■ Atividade 1
Repita o trecho sobre os investimentos da Basf desde "O aporte financeiro, comunicado" até "setor de biológicos.".
■ Atividade 2
Responda às perguntas abaixo com base no trecho sobre os investimentos da Basf.
(a) Quanto a Basf investiu nos últimos três anos na fábrica de Santo Tomé?
(b) Em que cidade fica a fábrica de fermentação que a empresa vai construir?
(c) Desde quando De Geroni está na Basf?

#### Trecho do texto ####

Na América Latina, a Basf injetou 2,5 milhões de euros nos últimos três anos em sua fábrica de Santo Tomé, na Argentina, o que permitiu ampliar em 30% a produção de inoculantes e biológicos. Esta é a única planta da empresa na região que faz formulação de produtos biológicos. “No ano passado, anunciamos investimentos na Alemanha para ampliar a eficiência de fabricação de biológicos, atendendo as próprias necessidades e até de outras empresas”, afirma o vice-presidente de Marketing da Divisão de Soluções para Agricultura na América Latina da Basf, Ademar De Geroni Junior.

O aporte financeiro, comunicado pela empresa no final de outubro, não está restrito à divisão agro, mas engloba a construção de uma fábrica de fermentação para produtos de proteção de cultivos. A unidade deve entrar em funcionamento no segundo semestre de 2025, na cidade de Ludwigshafen, e incluirá o segmento de fungicidas e produtos biológicos para tratamento de sementes. De Geroni está na Basf desde o início dos anos 2000 e tem acompanhado todo o processo de imersão e evolução da empresa no setor de biológicos.

#### Material extraído ####

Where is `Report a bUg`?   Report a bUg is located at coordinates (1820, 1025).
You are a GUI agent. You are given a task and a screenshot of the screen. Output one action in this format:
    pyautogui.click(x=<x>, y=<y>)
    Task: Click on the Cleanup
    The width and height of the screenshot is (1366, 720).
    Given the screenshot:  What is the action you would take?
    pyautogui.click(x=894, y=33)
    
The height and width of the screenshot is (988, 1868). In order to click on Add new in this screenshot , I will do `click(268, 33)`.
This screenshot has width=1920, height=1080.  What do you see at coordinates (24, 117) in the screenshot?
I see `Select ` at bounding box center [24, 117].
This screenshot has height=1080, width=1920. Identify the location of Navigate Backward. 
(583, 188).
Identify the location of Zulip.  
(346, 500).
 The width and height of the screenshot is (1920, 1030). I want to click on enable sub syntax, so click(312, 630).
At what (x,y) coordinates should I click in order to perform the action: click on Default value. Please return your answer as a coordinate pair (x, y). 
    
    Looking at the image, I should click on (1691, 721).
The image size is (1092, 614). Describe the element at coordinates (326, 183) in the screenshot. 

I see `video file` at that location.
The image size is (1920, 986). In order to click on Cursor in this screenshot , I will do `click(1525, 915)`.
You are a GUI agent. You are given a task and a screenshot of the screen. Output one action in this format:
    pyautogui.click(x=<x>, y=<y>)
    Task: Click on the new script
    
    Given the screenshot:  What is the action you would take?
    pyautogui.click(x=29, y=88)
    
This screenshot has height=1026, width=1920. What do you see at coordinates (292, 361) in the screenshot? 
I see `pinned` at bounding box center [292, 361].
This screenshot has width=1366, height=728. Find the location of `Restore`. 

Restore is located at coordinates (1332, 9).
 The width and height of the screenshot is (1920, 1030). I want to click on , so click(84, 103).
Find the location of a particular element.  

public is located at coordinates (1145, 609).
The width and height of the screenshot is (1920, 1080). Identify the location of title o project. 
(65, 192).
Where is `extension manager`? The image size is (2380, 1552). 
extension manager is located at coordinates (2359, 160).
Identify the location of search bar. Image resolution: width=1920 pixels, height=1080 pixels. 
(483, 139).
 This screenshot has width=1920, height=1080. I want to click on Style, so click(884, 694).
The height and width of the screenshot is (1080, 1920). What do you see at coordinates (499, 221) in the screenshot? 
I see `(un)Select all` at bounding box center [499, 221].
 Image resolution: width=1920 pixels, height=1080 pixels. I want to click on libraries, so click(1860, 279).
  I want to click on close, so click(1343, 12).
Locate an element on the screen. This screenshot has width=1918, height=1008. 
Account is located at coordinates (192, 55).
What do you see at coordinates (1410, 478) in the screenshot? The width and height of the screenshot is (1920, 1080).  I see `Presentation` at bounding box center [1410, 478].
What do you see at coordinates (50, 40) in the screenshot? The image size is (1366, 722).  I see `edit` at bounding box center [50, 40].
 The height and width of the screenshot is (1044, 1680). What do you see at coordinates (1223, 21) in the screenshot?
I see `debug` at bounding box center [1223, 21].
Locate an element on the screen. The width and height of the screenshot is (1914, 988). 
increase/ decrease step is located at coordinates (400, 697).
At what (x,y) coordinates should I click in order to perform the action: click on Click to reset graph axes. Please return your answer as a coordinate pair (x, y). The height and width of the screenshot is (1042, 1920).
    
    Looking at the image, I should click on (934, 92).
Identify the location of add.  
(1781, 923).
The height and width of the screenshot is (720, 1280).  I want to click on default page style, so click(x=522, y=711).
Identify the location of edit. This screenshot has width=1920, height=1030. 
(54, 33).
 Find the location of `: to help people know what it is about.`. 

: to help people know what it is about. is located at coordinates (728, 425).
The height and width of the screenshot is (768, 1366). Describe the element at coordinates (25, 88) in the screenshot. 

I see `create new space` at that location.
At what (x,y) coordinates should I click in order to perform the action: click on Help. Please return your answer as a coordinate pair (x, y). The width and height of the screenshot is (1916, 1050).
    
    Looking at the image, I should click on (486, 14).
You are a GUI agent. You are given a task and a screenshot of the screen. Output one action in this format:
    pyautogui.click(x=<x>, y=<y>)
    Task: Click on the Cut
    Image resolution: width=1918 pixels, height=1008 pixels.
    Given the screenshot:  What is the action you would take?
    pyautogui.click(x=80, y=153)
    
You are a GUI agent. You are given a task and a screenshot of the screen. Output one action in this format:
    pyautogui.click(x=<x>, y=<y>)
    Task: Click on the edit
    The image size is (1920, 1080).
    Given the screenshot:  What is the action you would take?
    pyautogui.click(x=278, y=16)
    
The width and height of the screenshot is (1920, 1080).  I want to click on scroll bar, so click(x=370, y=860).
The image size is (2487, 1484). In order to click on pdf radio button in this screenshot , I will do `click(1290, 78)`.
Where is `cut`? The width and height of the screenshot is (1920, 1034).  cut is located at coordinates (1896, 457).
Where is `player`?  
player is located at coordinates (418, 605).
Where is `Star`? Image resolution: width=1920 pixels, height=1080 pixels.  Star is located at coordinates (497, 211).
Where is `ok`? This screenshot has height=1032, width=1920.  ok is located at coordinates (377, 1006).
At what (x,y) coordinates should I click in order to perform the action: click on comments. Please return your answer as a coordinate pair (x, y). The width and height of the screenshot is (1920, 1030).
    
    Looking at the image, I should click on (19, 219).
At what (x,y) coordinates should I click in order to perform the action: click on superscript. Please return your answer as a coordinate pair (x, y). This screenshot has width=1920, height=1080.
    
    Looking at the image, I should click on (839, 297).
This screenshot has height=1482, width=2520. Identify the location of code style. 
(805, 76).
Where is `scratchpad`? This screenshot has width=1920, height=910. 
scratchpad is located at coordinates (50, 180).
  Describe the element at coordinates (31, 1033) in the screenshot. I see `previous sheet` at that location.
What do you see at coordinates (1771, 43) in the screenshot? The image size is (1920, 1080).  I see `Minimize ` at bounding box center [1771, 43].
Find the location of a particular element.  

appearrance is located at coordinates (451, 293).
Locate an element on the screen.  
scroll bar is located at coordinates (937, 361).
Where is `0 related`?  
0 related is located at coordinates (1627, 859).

####

■ Resolução 1
O aporte financeiro, comunicado pela empresa no final de outubro, não está restrito à divisão agro, mas engloba a construção de uma fábrica de fermentação para produtos de proteção de cultivos. A unidade deve entrar em funcionamento no segundo semestre de 2025, na cidade de Ludwigshafen, e incluirá o segmento de fungicidas e produtos biológicos para tratamento de sementes. De Geroni está na Basf desde o início dos anos 2000 e tem acompanhado todo o processo de imersão e evolução da empresa no setor de biológicos.

■ Resolução 2
(a) 2,5 milhões de euros.
(b) Em Ludwigshafen.
(c) Desde o início dos anos 2000.